Document Type : Original Article
Master of Iran Diplomacy and International Organizations, School of International Relations of Ministry of Foreign Affairs.
The issue of Weapons of Mass Destruction (WMD) is not only an alarming concern, but appears to be a growing threat to the international peace and security. Ballistic missiles as prominent means of delivery for such weapons have compelled international community to seek arrangements for the control or supervision over WMD delivery systems. Construction of heretofore arrangements at the international level have not been conducive to binding compliance; they have proved less than effective in preventing non-compliance. The binding nature of controlling arrangements for WMD could be either legal or political.

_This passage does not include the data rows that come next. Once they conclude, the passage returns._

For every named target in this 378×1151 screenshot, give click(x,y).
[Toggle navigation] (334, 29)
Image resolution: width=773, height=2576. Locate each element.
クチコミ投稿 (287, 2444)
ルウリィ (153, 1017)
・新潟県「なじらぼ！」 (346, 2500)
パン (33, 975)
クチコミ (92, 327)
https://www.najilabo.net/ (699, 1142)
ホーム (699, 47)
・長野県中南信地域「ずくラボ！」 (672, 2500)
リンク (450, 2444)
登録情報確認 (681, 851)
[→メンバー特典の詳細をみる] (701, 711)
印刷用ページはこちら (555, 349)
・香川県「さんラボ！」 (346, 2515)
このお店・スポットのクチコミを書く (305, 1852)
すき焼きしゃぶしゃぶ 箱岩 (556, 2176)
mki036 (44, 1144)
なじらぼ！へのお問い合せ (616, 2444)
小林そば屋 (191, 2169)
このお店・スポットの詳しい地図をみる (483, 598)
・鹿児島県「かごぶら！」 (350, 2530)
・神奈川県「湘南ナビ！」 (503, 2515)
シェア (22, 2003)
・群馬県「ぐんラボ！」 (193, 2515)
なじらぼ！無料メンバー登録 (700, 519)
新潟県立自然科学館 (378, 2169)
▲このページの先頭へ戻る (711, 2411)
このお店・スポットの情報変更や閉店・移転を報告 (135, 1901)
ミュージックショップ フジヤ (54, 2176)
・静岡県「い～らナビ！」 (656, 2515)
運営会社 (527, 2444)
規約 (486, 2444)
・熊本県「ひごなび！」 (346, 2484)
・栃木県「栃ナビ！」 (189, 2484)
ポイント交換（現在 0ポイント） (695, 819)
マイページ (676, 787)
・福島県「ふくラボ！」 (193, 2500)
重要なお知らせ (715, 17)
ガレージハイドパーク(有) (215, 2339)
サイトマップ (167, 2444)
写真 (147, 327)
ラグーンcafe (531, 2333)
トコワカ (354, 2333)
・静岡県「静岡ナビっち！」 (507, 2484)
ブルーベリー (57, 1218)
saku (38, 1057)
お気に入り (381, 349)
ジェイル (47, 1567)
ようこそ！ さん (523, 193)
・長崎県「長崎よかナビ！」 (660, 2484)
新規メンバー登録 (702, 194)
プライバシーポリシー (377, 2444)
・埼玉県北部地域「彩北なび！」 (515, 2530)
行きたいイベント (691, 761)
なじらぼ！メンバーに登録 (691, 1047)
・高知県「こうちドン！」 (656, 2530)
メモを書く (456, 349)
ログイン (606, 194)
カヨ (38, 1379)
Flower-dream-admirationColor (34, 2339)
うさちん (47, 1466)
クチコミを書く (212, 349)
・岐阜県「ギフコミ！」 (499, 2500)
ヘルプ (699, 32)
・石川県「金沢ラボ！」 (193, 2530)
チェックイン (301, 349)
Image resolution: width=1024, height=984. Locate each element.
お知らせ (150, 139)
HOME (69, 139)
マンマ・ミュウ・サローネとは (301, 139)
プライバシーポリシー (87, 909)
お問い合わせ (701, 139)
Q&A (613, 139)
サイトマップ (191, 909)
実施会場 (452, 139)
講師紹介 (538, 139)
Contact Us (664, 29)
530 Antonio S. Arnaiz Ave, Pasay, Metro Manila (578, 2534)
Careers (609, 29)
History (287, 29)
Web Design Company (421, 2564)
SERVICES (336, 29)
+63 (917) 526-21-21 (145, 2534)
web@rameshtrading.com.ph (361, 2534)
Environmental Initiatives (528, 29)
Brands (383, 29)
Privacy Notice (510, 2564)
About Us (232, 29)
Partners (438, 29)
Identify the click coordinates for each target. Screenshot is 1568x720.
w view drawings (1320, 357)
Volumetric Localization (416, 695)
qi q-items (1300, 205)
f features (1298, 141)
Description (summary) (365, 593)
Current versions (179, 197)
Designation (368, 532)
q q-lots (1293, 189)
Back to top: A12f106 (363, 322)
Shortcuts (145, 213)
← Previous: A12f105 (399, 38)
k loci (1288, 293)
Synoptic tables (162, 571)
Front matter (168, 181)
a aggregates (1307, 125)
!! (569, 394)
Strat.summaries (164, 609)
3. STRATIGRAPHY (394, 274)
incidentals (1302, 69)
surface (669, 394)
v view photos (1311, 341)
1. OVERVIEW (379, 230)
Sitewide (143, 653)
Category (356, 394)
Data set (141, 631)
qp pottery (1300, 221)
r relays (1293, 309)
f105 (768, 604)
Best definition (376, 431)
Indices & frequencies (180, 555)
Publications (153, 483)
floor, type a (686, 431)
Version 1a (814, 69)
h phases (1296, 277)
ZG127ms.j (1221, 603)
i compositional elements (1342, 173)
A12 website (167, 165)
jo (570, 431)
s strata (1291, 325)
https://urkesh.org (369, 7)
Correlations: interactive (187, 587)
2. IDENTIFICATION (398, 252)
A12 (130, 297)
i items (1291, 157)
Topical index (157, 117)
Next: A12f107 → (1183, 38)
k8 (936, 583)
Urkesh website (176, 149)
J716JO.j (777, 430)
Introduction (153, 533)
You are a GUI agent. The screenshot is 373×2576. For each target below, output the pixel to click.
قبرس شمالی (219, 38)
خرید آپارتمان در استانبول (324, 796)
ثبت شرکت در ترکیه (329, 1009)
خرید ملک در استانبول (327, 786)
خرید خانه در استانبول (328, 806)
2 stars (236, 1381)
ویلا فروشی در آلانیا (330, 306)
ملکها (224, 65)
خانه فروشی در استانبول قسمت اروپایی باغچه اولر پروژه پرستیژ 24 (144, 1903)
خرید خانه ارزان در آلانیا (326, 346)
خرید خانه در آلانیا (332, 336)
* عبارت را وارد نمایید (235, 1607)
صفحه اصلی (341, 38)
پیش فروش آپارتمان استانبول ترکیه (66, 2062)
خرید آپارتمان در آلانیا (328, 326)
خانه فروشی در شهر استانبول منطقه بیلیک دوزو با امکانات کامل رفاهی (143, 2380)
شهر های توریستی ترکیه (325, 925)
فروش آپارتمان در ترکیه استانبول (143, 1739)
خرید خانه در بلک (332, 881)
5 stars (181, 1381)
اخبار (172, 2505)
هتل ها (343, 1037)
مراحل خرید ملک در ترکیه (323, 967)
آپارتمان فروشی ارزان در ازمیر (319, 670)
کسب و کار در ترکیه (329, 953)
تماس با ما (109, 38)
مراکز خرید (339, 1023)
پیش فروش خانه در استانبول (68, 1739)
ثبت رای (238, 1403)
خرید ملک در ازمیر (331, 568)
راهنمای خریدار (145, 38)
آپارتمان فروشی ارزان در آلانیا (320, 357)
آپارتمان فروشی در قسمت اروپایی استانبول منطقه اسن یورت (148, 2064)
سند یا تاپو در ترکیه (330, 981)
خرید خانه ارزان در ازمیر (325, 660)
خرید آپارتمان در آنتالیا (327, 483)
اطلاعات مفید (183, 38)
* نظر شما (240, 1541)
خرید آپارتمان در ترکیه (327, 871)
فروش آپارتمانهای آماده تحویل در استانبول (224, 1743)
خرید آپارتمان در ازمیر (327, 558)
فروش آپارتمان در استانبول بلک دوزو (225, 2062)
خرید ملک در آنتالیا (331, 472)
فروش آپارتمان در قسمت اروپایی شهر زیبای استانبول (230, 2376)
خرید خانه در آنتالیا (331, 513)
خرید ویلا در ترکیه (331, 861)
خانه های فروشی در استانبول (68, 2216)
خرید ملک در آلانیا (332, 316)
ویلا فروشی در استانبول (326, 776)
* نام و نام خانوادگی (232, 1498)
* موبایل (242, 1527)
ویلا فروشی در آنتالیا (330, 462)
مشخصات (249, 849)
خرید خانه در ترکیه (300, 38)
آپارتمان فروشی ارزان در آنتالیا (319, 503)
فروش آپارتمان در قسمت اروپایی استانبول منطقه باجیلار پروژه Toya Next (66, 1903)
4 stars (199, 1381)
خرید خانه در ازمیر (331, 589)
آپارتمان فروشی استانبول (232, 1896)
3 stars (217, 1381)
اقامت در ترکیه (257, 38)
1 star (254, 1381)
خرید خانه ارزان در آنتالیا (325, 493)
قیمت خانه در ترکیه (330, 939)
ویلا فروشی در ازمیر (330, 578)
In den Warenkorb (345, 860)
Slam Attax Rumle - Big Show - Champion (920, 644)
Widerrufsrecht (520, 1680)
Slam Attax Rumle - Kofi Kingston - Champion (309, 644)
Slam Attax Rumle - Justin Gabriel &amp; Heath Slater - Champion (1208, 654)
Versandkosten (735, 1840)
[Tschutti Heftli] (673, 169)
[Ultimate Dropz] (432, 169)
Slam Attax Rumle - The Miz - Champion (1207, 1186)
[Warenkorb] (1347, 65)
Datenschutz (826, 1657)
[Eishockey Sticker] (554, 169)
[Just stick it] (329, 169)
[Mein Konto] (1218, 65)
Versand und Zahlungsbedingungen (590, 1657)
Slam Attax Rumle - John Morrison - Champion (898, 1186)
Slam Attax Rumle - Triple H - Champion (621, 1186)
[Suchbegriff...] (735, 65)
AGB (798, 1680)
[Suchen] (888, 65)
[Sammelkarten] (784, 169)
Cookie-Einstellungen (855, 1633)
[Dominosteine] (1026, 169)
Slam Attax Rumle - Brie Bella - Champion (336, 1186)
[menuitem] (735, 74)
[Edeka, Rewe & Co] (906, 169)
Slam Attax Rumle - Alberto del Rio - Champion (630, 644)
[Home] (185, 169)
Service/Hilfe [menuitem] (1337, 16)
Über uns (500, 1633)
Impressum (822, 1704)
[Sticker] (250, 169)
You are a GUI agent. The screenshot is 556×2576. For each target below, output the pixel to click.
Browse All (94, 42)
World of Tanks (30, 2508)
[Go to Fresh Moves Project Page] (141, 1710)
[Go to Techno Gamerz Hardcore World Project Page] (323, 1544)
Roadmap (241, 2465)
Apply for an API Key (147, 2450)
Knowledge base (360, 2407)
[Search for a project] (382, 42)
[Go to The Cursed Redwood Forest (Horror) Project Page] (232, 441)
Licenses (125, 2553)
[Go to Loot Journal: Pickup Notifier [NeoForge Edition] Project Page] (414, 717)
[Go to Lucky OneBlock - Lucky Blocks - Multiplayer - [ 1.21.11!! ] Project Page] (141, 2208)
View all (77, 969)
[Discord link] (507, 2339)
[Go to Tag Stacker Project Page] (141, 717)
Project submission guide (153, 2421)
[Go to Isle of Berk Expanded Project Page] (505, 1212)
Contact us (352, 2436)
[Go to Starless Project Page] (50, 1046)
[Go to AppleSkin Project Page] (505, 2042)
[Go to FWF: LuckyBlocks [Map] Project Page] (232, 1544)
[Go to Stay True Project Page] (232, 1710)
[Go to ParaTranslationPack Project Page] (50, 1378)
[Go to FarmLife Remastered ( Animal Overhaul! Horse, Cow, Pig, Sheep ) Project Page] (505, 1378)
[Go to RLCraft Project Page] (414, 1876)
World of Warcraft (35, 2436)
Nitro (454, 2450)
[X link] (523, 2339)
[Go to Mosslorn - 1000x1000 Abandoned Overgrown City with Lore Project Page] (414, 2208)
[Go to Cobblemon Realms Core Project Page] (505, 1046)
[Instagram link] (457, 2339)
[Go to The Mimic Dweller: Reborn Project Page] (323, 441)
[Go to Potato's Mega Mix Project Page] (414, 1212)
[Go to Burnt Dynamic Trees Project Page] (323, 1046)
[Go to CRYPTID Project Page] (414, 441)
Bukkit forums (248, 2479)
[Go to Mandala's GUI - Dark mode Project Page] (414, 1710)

The question is then how a non-legally binding arrangement would contribute to non-proliferation of ballistic missiles. In pursuit of an answer for this question, this article compares the Missile Technology Control Regime; the Presidential Nuclear Initiatives; the Proliferation Security Initiative; and the Hague Code of Conduct so as to provide a detailed assessment of the effectiveness of political commitments among States. This article argues that States have increasingly demonstrated resistance to legally binding arrangements. In contrast, they have been more receptive to politically binding arrangements and more prone to what can be dubbed as soft law. While the effectiveness of political commitments in the community of States is a dubious debate, there, nonetheless, seems to be no alternative to a modicum of liability for achieving some kind of consented arrangement among States.